An example embodiment method of calculating RGB values of a real red pixel, which is illustrated in FIG. 12C, may be similar to the method illustrated in FIG. 12B.
As shown in FIG. 12D, a G data value of a virtual pixel 61 or 66 between two real green pixels 63 and 65 or 68 and 69 and between a real blue pixel 62 or 67 and a real red pixel 64 may be generated based on data values of the real green pixels 63 and 65 or 68 and 69 neighboring the virtual pixel 61 or 66. A B data value of the virtual pixel 61 or 66 may be generated based on a data value of the real blue pixel 62 or 67 neighboring the virtual pixel 61 or 66. An R data value of the virtual pixel 61 or 66 may be generated based on a data value of the real red pixel 64 neighboring the virtual pixel 61 or 66.
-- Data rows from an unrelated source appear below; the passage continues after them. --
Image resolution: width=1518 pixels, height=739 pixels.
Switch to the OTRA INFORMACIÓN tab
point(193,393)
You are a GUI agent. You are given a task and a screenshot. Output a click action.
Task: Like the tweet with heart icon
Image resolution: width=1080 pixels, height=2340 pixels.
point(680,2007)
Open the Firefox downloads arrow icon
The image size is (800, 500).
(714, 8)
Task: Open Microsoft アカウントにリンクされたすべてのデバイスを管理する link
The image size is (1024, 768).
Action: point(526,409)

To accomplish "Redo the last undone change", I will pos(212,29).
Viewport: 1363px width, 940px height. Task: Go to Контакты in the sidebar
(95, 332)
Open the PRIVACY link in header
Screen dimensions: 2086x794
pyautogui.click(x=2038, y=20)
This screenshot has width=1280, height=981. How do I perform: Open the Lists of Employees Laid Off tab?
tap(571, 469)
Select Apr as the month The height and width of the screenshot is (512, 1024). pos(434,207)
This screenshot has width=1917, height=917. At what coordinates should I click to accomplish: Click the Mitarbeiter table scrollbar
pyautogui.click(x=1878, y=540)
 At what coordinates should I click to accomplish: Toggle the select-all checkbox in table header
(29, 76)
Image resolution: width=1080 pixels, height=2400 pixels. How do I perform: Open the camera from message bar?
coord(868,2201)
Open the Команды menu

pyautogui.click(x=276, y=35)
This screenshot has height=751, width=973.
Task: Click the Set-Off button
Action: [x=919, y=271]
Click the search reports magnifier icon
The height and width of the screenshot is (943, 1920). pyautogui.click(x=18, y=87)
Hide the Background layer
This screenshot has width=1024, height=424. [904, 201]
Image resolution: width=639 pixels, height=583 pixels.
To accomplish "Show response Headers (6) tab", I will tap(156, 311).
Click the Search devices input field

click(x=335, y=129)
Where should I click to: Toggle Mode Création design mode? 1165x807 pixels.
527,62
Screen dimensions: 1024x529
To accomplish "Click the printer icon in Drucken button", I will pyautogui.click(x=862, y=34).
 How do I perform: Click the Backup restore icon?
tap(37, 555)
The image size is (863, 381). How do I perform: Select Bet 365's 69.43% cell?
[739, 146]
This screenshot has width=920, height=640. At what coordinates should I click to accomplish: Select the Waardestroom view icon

As shown in FIG. 12E, a G data value of a virtual pixel 51 between real green pixels 52 and 53 and between real blue pixels 54 and 55 may be generated based on data values of the real green pixels 52 and 53 neighboring the virtual pixel 51. A B data value of the virtual pixel 51 may be generated based on data values of the real blue pixels 54 and 55 neighboring the virtual pixel 51. An R data value of the virtual pixel 51 may be generated based on data values of real red pixels 56, 57, 58, and 59 neighboring the virtual pixel 51.
An example embodiment method of calculating RGB values of a virtual pixel between real green pixels and between real red pixels, which is illustrated in FIG. 12F, may be similar to the method illustrated in FIG. 12E.
As described above, example embodiments provide devices that may use a shared floating diffusion design in which unit pixels may share a circuit, potentially increasing the degree of integration and resolution of those devices. Example embodiments may provide a pixel summation mode and an overflow drain at a white level.
For example, an example embodiment CMOS image sensor may be used in digital cameras, computer cameras, mobile terminals, and/or any other suitable application.
While example embodiments have been particularly shown and described with reference to example embodiments thereof, it will be understood by those of ordinary skill in the art that various changes in form and details may be made therein without departing from the spirit and scope of example embodiments as defined by the following claims.